LONDON – Shipments of hydrogen fuel cells grew by more than 40 percent last year as proponents of the technology worked to establish it alongside lithium-ion batteries as a way to remove pollution from transportation.
Companies delivered about 1,100 megawatts of hydrogen fuel cells in 2019, up from 806 megawatts in 2018, according to a report from energy consultant E4tech. The growth follows moves by major industrial and manufacturing companies to invest in hydrogen as a way to reduce greenhouse-gas emissions.
“For heavy-duty vehicles, it’s becoming more and more apparent you can’t do everything with batteries and there needs to be a way to approach zero-emission driving,” said David Hart, a director at E4tech, which is based in Lausanne, Switzerland.
The fuel cell industry’s expansion is improving the supply chain and driving down costs, Hart said. Shipments may as much as double this year in terms of megawatts compared to 2019, the report said.
Most of the business currently is for transportation, using hydrogen to power a vehicle directly or to charge a battery. The process of converting the hydrogen into power produces water as a result, eliminating greenhouse gas emissions caused by internal combustion engines.
Asia has been the driving force behind the growth. About two-thirds of all the megawatts shipped last year came from Toyota Motor Corp. and South Korea’s Hyundai Motor Co., E4tech found. The growth in Asia made up for a nearly 10 percent decline in North America after three years of consistent growth.
Even as hydrogen grew last year, the progress was minuscule compared to lithium-ion batteries. About 15,300 fuel cells were shipped for a wide array of transportation purposes last year, according to E4tech. That compares to roughly 1.5 million battery electric vehicles sold in 2019, according to BloombergNEF.
Still, fuel cells could play a growing role for commercial vehicles such as buses and trucks that require more power and quicker refueling.

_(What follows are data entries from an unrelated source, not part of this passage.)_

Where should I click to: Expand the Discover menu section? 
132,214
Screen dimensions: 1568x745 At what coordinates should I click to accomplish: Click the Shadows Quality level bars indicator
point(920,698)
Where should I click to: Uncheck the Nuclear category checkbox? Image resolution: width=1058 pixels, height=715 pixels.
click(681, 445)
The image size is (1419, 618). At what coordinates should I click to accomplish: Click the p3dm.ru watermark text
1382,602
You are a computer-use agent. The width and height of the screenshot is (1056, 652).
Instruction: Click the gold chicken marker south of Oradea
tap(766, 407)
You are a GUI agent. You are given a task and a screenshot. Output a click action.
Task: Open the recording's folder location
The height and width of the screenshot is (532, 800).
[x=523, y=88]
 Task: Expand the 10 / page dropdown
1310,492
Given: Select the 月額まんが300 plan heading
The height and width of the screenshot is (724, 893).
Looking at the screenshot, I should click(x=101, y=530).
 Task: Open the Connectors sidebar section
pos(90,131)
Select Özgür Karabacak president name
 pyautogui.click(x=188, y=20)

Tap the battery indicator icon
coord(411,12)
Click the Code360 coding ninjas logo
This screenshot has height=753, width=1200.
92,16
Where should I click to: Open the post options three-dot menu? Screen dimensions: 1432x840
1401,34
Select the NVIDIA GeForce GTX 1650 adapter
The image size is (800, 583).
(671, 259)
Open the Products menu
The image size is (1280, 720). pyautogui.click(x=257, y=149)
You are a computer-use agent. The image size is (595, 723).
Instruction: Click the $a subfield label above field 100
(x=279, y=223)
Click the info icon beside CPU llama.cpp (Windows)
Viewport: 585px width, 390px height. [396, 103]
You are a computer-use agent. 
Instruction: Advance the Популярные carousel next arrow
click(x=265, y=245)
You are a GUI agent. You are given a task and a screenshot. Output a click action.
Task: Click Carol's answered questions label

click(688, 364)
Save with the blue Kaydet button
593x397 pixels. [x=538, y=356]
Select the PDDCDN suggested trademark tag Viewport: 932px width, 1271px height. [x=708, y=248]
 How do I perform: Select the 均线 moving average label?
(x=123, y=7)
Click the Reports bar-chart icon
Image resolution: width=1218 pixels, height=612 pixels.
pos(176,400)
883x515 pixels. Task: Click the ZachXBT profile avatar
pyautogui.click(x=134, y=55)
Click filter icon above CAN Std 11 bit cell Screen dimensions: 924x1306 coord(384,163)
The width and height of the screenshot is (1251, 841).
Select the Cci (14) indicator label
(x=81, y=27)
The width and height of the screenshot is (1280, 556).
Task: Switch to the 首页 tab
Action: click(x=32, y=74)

“If you believe the thesis that we need to throw everything at the climate problem, then batteries can’t pick up all the slack,” Hart said. “There will be a place for hydrogen fuel cell vehicles as well.”
Last year showed some major transportation players see a role for hydrogen. Cummins Inc., one of the world’s largest makers of diesel engines, acquired hydrogen fuel cell-maker Hydrogenics Corp. The world’s largest auto-parts supplier, Robert Bosch GmbH, also entered the hydrogen fuel cell business in 2019, saying they expect the sector be worth billions of euros in the long term.